Yes. But the Son of Almighty
God? Crucify him! And they planted the seeds of crucifixion
cries within the crowds of people who believed.
Jesus’s
inaugural speech was silence. In front
of an earthly king he stood, asked to justify himself and his agenda
(love). When personally questioned and
challenged, he didn’t take the bait to bring glory to himself. Earlier in his ministry he told the
disciples, I came to serve, not to be served.

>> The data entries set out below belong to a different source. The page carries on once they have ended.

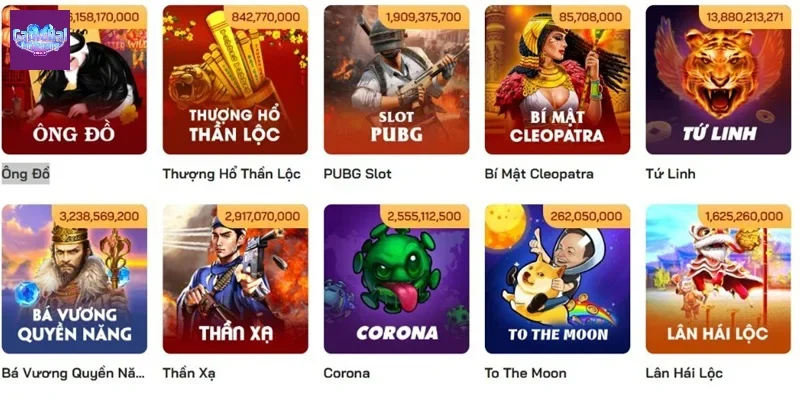Viewport: 800px width, 400px height.
Task: Open Bá Vương Quyền Năng game tile
Action: pos(74,279)
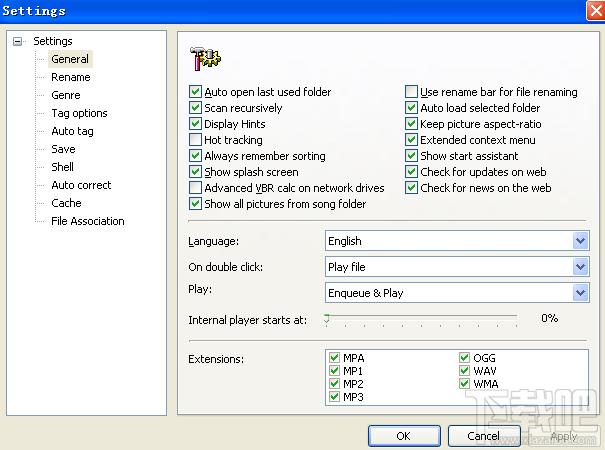
Task: Open the Auto correct settings page
Action: 81,185
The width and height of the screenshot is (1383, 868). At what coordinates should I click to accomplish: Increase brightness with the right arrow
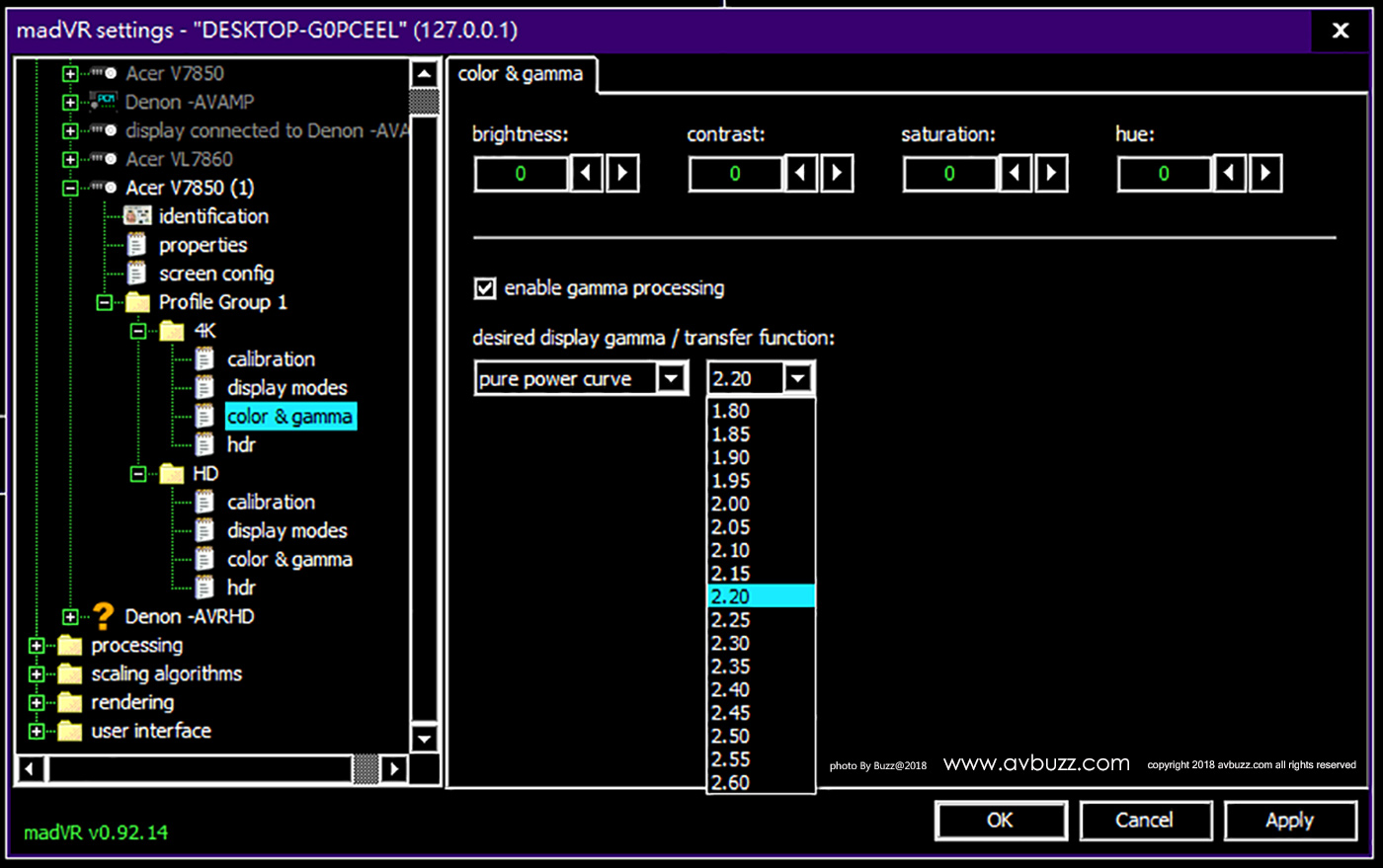622,174
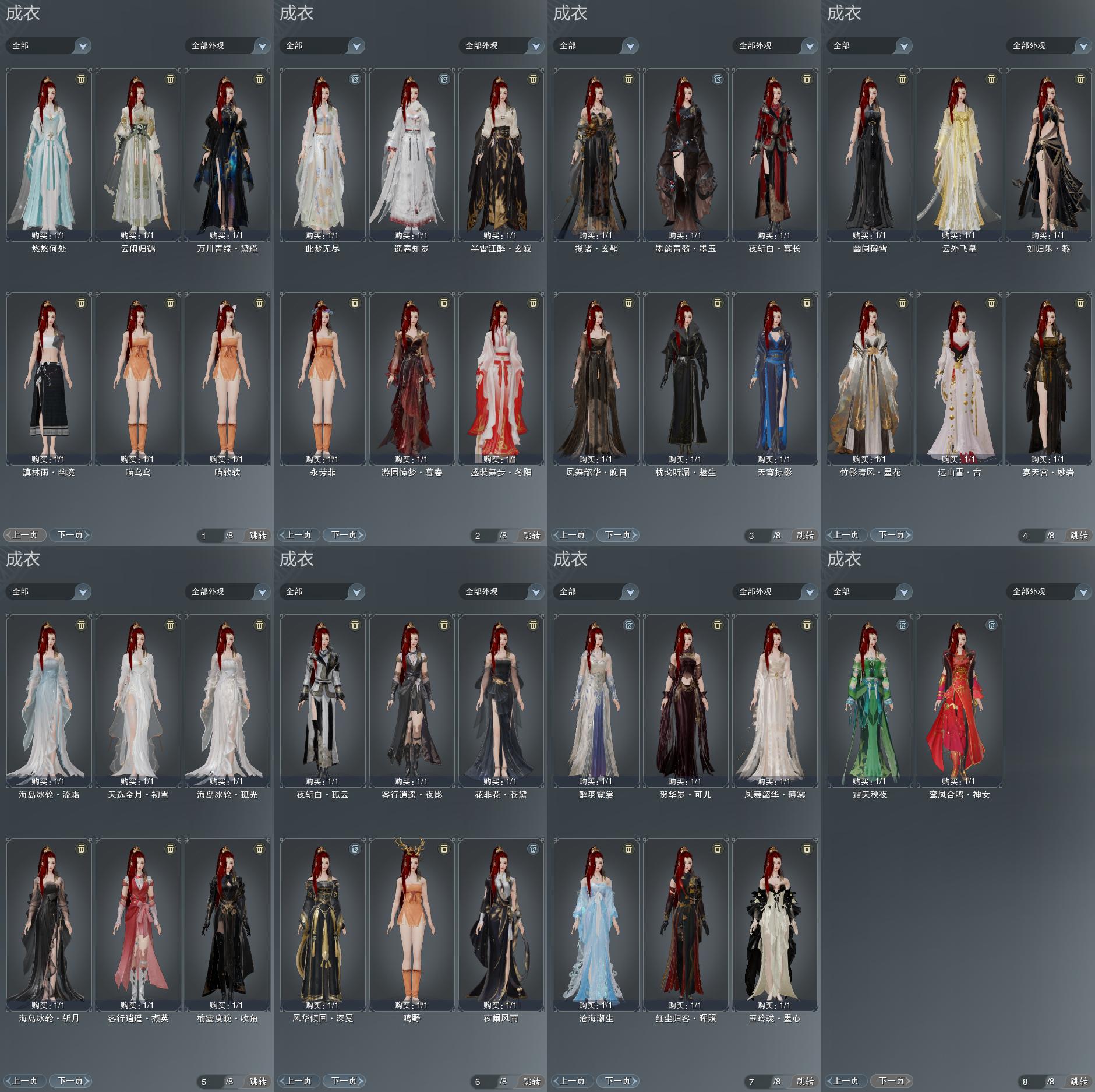Click delete icon on 玉玲珑·墨心 outfit
The height and width of the screenshot is (1092, 1095).
pyautogui.click(x=807, y=848)
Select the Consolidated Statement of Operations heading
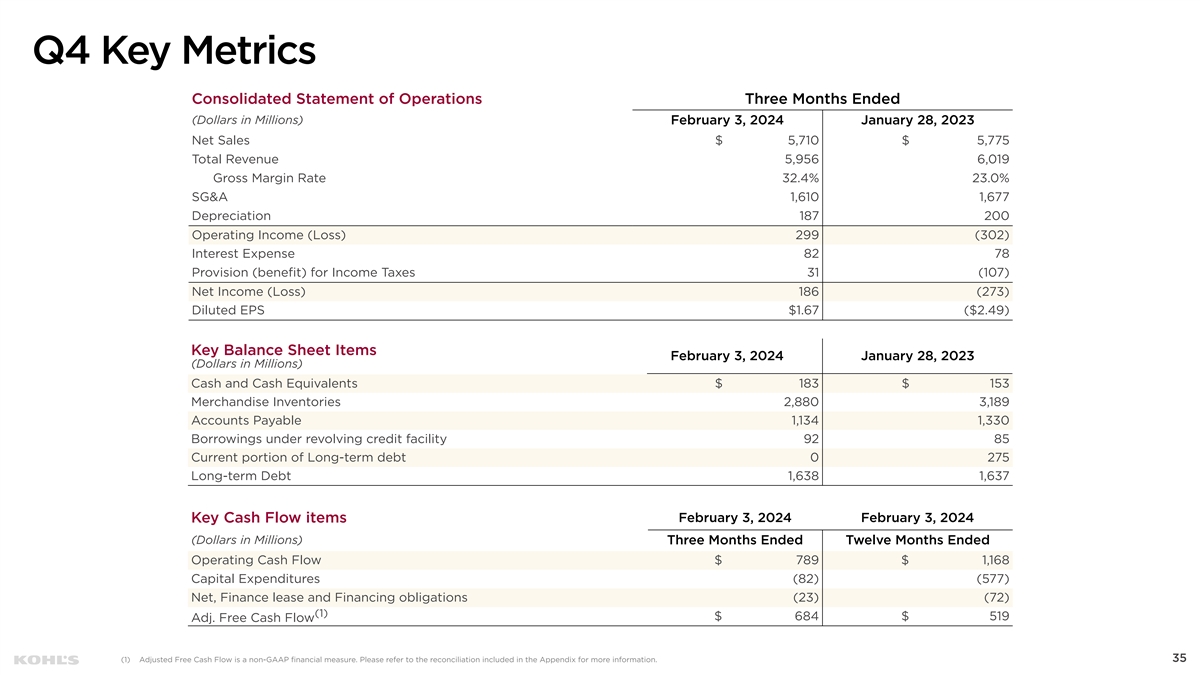Screen dimensions: 1200x675 336,99

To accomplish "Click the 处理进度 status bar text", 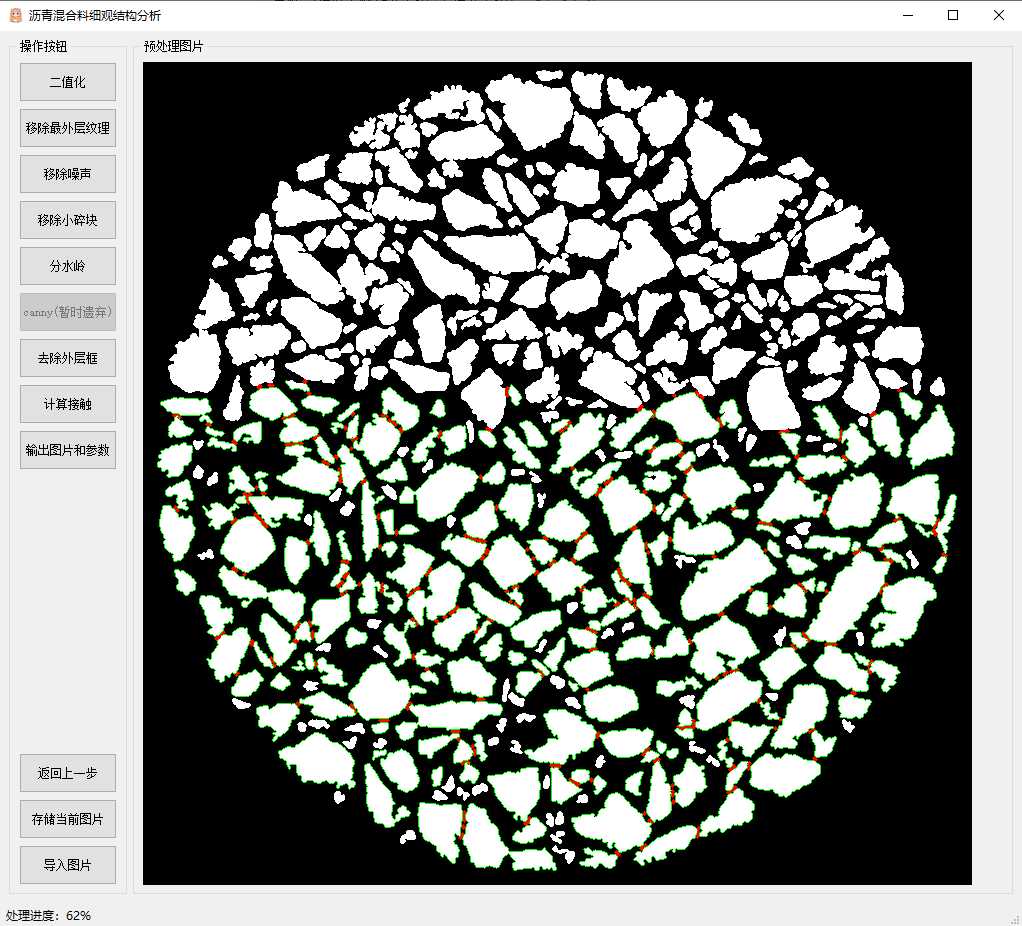I will click(x=48, y=915).
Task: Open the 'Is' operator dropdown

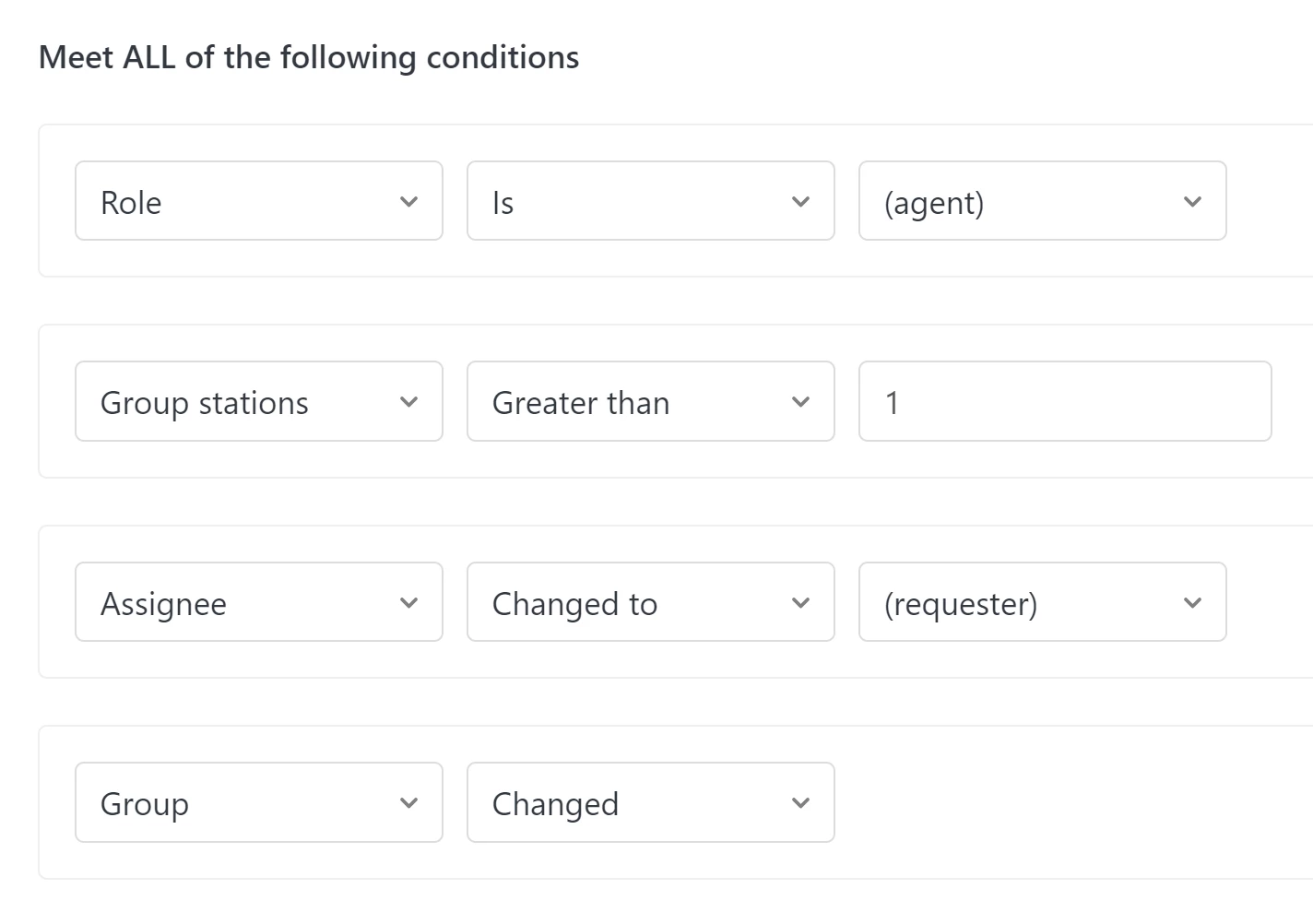Action: coord(650,201)
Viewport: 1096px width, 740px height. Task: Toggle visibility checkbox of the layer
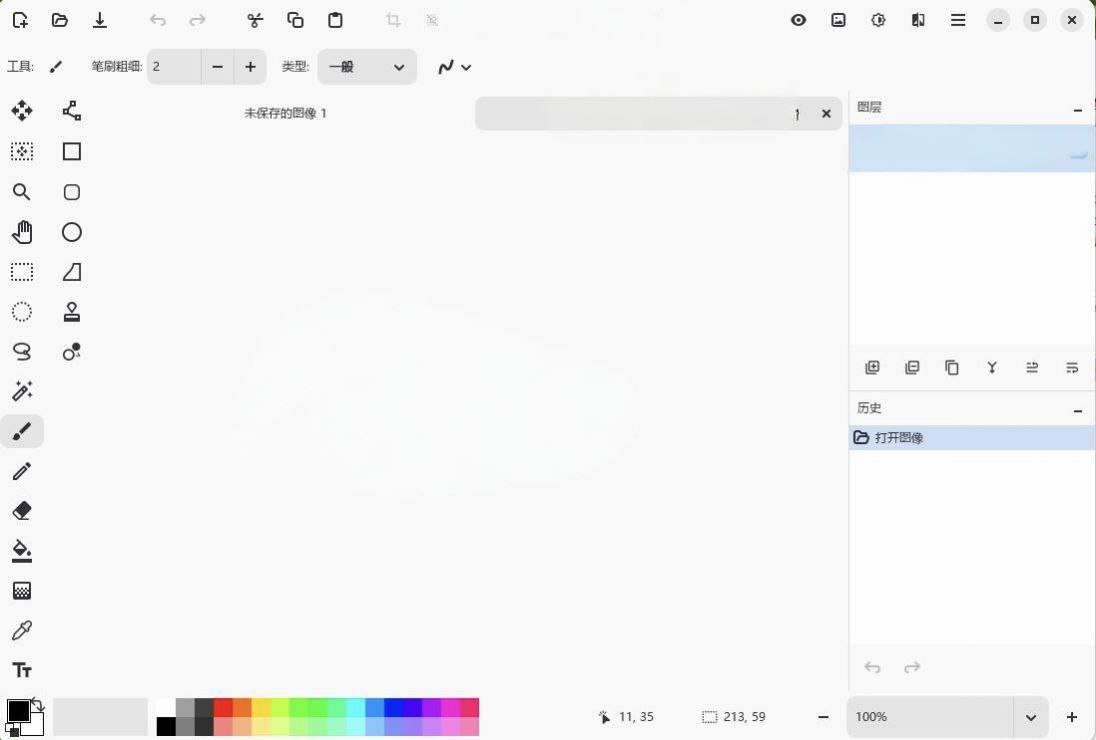(1077, 151)
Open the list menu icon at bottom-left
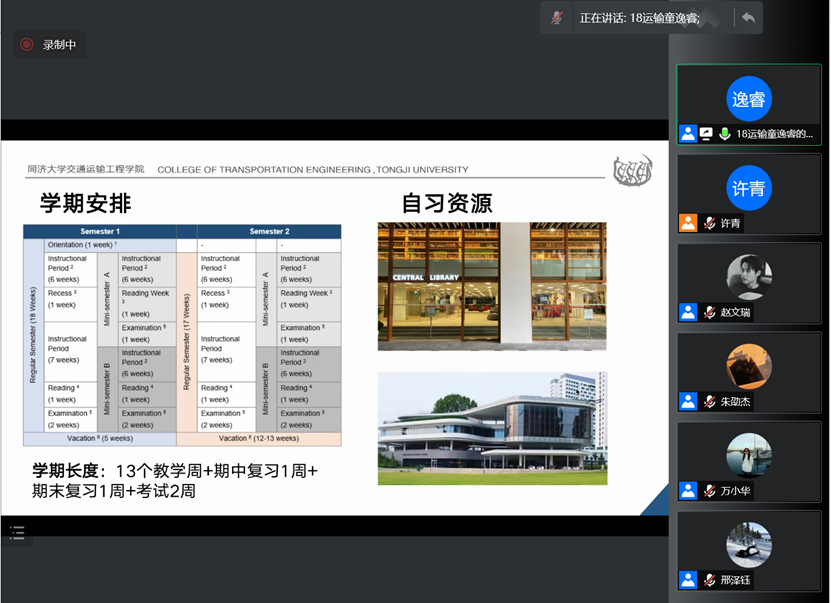 [x=17, y=531]
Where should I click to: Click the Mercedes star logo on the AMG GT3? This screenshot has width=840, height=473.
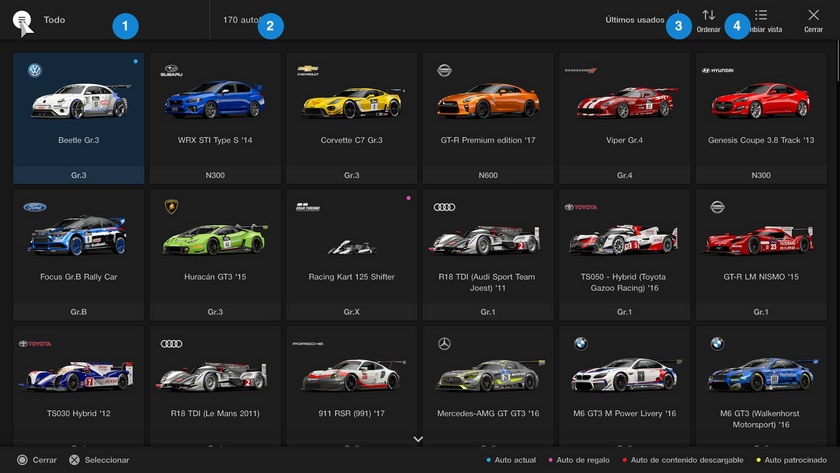click(444, 343)
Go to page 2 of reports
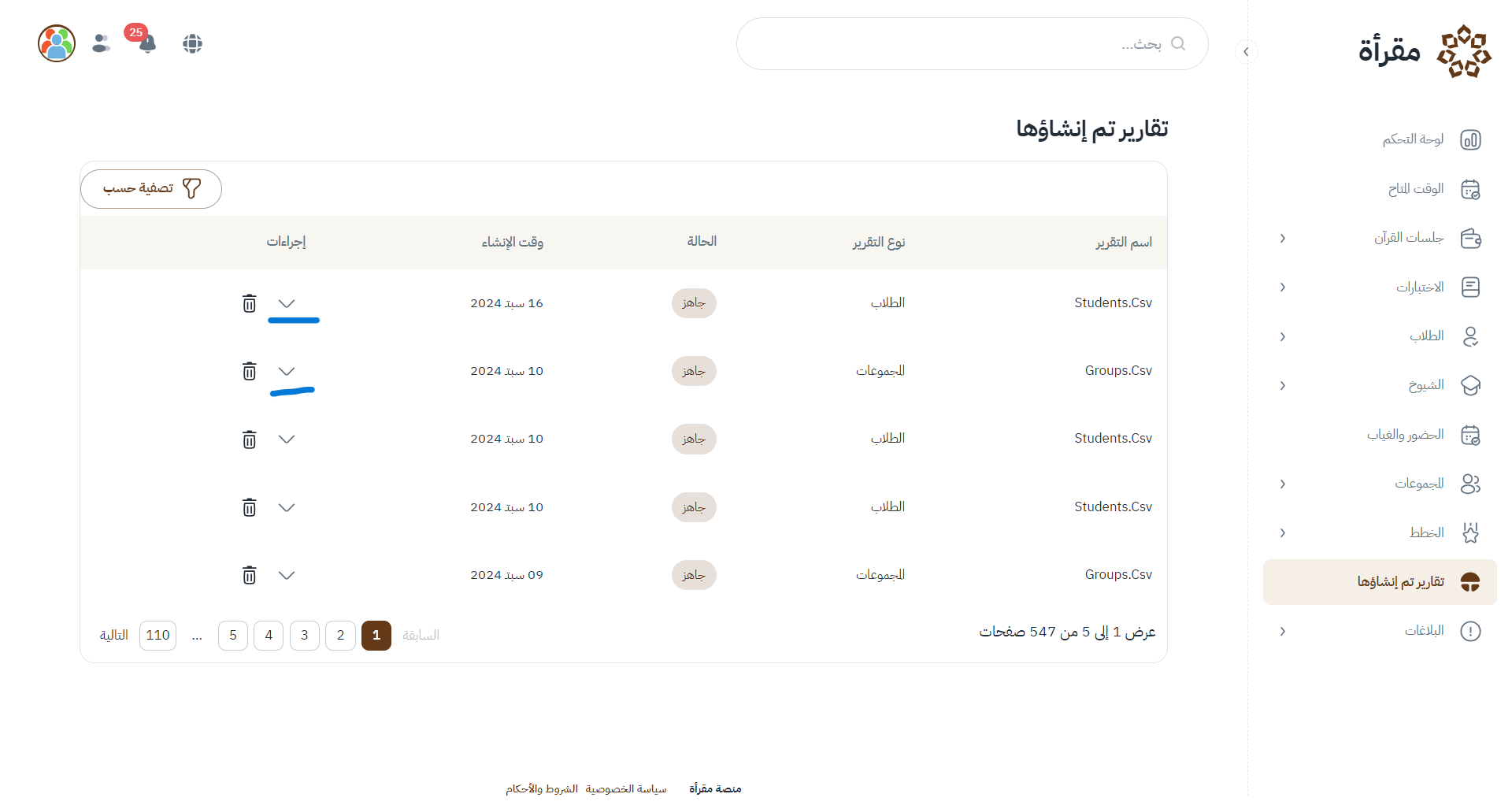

He came to serve God, not to be served as king. His disciples promised they would always
stand by him, yet like the crowds that turned against Jesus, his chosen
disciples fled too.
The
Jewish people were seeking their Messiah but they didn’t expect him to be a humble
human servant. They wanted a powerful
military leader, but their ‘King’ washed the feet of his disciples in a way
reserved for slaves. They wanted defeat
of Roman occupation, but their King delivered forgiveness rather than
retaliation. The power that Jesus
provided the Jews, the Gentiles, you, and I, was the power of love. We inherited as an unearned gift salvation
and eternal life through the King that bore our sins with a crown of thorns.
Jesus
came to us (we didn’t go to him) and the kingdom that we have inherited is
present today. It is a freedom unknown
by earthly governments that is only found in Christ’s love and
forgiveness.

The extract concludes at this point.